▶ [EXERCISE]: Only what runs from the line with "Follow the 216-152 link in right column" to the end of the data should appear in the answer, exactly as written and without pictures.

(DATASET Opens)

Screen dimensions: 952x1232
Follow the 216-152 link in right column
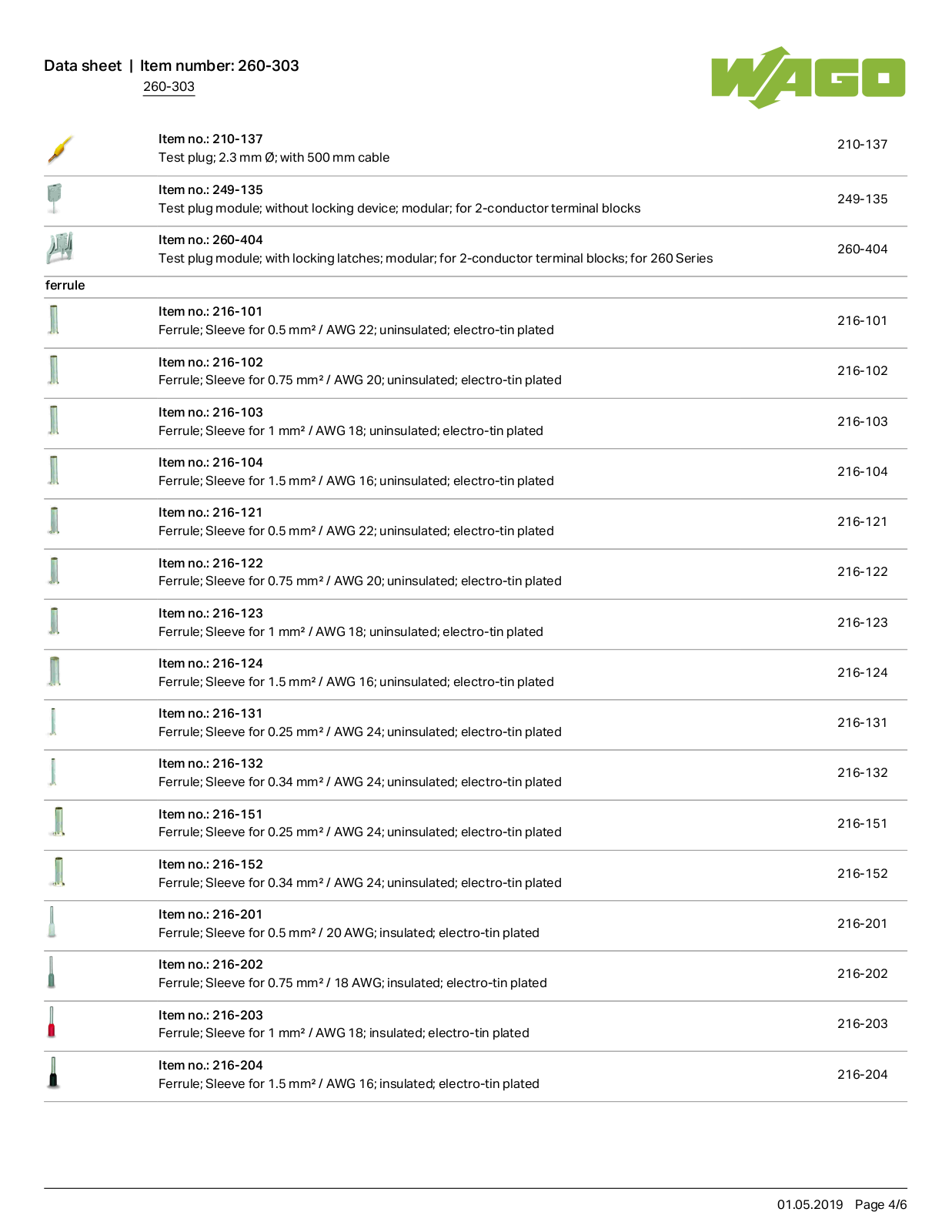click(862, 874)
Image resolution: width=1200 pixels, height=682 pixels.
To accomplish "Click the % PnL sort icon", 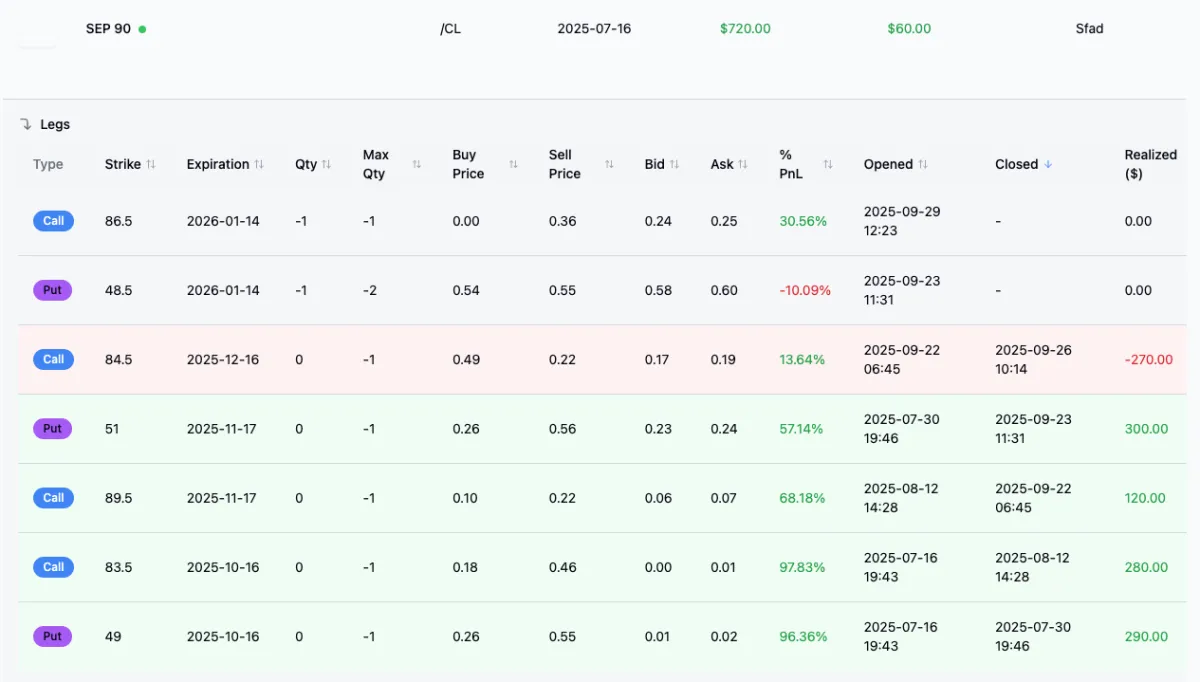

(DATASET Closes)

▶ [EXERCISE RESULT]:
Follow the 216-152 link in right column
click(862, 874)
Image resolution: width=1200 pixels, height=682 pixels.
To accomplish "Click the % PnL sort icon", 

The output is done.